Ce³⁺-doped Ca₂BO₃Cl and Ca₃(BO₃)₂ are presented as promising phosphors for solid-state white light illumination, display, phototherapy, etc. Herein, we combined experimental and first-principles calculations to study the photoluminescence properties of Ce³⁺-doped Ca₂BO₃Cl and Ca₃(BO₃)₂ under different preparation environment. The results show that the co-doped Na ⁺ ions have little effect on the luminescence of Ce³⁺ ions doped Ca₂BO₃Cl and Ca₃(BO₃)₂. However, the luminous intensity of Ce³⁺/Na⁺ ions co-doped Ca₂BO₃Cl greatly decreased with increasing oxidizing atmosphere. When sintering at 800 °C in air, the luminescence intensity was more than 10 times lower than that in a reducing atmosphere (5 % H₂ + 95 % N₂), whereas the luminescence intensity of Ce³⁺-doped Ca₃(BO₃)₂ hardly changed.

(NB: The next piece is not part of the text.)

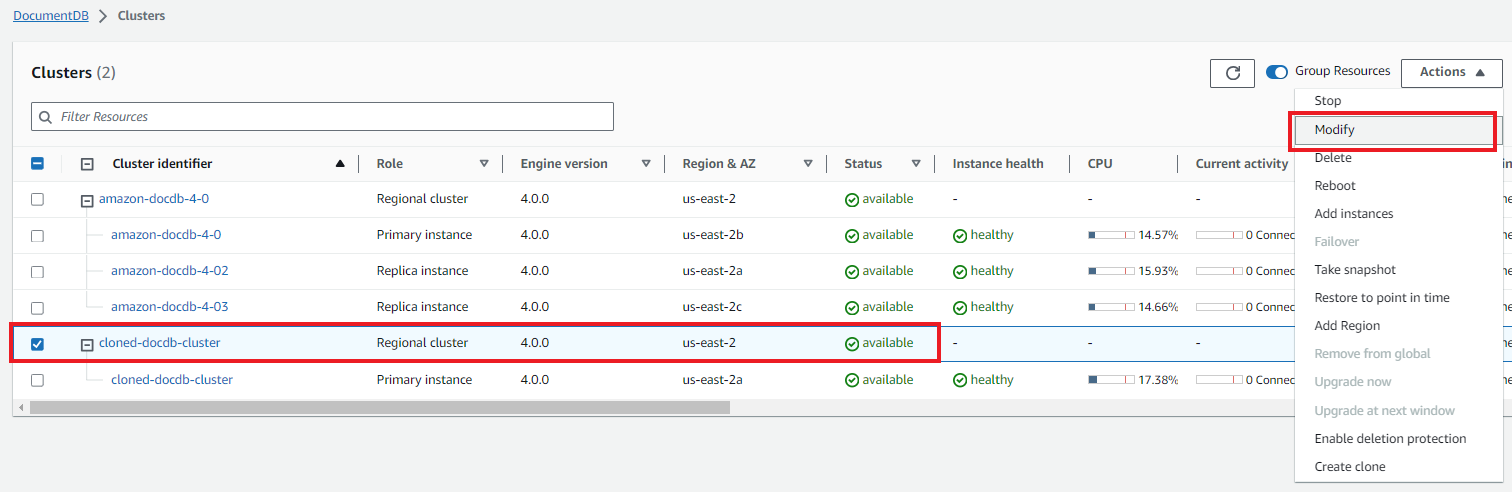Uncheck the cloned-docdb-cluster regional cluster checkbox
Image resolution: width=1512 pixels, height=492 pixels.
37,344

First-principles calculations revealed that, within an enhanced oxidizing atmosphere, the formation energy of interstitial oxygen (O_i) in Ca₂BO₃Cl:Ce³⁺,Na⁺ decreased from 2.84 to 0.31 eV, whereas in Ca₃(BO₃)₂:Ce³⁺, it decreased from 2.11 to 1.51 eV. The small formation energy (0.31 eV) of interstitial oxygen (O_i) in an oxidation atmosphere may lead to the formation of interstitial oxygen defects in Ca₂BO₃Cl:Ce³⁺,Na⁺, which may result in the luminescence quenching of Ce³⁺ ions in Ca₂BO₃Cl:Ce³⁺,Na⁺ ((Ce³⁺)∗+O⁰→Ce⁴⁺+O¹⁻) and cause a decrease in the luminescence intensity. The study of the difference in resistance to oxidation between Ce³⁺-doped Ca₂BO₃Cl and Ca₃(BO₃)₂ is highly important for further improving current luminescent materials and developing new functional materials.